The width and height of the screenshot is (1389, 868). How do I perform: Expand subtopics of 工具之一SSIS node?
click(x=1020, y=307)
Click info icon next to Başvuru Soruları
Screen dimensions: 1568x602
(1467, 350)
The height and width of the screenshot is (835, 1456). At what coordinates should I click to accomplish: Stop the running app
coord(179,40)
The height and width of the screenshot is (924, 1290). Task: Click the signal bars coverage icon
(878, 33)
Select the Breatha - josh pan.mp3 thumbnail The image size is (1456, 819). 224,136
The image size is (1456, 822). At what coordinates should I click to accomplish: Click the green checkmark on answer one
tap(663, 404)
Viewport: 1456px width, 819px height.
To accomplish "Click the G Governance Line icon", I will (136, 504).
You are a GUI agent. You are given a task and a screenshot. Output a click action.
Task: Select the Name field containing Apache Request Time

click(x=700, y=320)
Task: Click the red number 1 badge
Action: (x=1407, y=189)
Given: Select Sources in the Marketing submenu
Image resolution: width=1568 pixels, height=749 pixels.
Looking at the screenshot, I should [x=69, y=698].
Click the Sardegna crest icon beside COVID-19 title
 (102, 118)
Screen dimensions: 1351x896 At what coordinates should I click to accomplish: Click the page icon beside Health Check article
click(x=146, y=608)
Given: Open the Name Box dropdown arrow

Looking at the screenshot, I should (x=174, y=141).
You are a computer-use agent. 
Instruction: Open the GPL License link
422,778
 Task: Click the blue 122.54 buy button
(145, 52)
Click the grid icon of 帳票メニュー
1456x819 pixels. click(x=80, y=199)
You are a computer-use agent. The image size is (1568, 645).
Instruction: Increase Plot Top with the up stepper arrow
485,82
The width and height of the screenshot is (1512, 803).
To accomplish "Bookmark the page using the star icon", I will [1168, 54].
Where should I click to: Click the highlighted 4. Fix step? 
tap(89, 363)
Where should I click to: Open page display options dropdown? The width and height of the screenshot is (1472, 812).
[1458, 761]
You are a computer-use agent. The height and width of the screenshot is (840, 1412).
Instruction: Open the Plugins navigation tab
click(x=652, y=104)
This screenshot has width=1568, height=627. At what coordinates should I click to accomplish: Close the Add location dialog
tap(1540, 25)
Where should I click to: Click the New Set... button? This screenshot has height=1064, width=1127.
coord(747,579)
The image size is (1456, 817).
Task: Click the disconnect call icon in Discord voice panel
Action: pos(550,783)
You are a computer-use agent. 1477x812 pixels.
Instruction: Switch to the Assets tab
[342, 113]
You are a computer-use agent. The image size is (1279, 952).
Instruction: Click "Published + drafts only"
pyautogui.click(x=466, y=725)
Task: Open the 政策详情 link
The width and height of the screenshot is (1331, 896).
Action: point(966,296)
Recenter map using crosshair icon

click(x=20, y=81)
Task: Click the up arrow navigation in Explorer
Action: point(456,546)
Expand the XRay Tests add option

Description of the task: Output the whole listing word for word.

Task answer:
The width and height of the screenshot is (1389, 868). How do I perform: Expand subtopics of 工具之一SSIS node?
click(x=1020, y=307)
Click info icon next to Başvuru Soruları
Screen dimensions: 1568x602
(1467, 350)
The height and width of the screenshot is (835, 1456). At what coordinates should I click to accomplish: Stop the running app
coord(179,40)
The height and width of the screenshot is (924, 1290). Task: Click the signal bars coverage icon
(878, 33)
Select the Breatha - josh pan.mp3 thumbnail The image size is (1456, 819). 224,136
The image size is (1456, 822). At what coordinates should I click to accomplish: Click the green checkmark on answer one
tap(663, 404)
Viewport: 1456px width, 819px height.
To accomplish "Click the G Governance Line icon", I will (136, 504).
You are a GUI agent. You are given a task and a screenshot. Output a click action.
Task: Select the Name field containing Apache Request Time

click(x=700, y=320)
Task: Click the red number 1 badge
Action: (x=1407, y=189)
Given: Select Sources in the Marketing submenu
Image resolution: width=1568 pixels, height=749 pixels.
Looking at the screenshot, I should [x=69, y=698].
Click the Sardegna crest icon beside COVID-19 title
 (102, 118)
Screen dimensions: 1351x896 At what coordinates should I click to accomplish: Click the page icon beside Health Check article
click(x=146, y=608)
Given: Open the Name Box dropdown arrow

Looking at the screenshot, I should (x=174, y=141).
You are a computer-use agent. 
Instruction: Open the GPL License link
422,778
 Task: Click the blue 122.54 buy button
(145, 52)
Click the grid icon of 帳票メニュー
1456x819 pixels. click(x=80, y=199)
You are a computer-use agent. The image size is (1568, 645).
Instruction: Increase Plot Top with the up stepper arrow
485,82
The width and height of the screenshot is (1512, 803).
To accomplish "Bookmark the page using the star icon", I will [1168, 54].
Where should I click to: Click the highlighted 4. Fix step? 
tap(89, 363)
Where should I click to: Open page display options dropdown? The width and height of the screenshot is (1472, 812).
[1458, 761]
You are a computer-use agent. The height and width of the screenshot is (840, 1412).
Instruction: Open the Plugins navigation tab
click(x=652, y=104)
This screenshot has width=1568, height=627. At what coordinates should I click to accomplish: Close the Add location dialog
tap(1540, 25)
Where should I click to: Click the New Set... button? This screenshot has height=1064, width=1127.
coord(747,579)
The image size is (1456, 817).
Task: Click the disconnect call icon in Discord voice panel
Action: pos(550,783)
You are a computer-use agent. 1477x812 pixels.
Instruction: Switch to the Assets tab
[342, 113]
You are a computer-use agent. The image size is (1279, 952).
Instruction: Click "Published + drafts only"
pyautogui.click(x=466, y=725)
Task: Open the 政策详情 link
The width and height of the screenshot is (1331, 896).
Action: point(966,296)
Recenter map using crosshair icon

click(x=20, y=81)
Task: Click the up arrow navigation in Explorer
Action: point(456,546)
Expand the XRay Tests add option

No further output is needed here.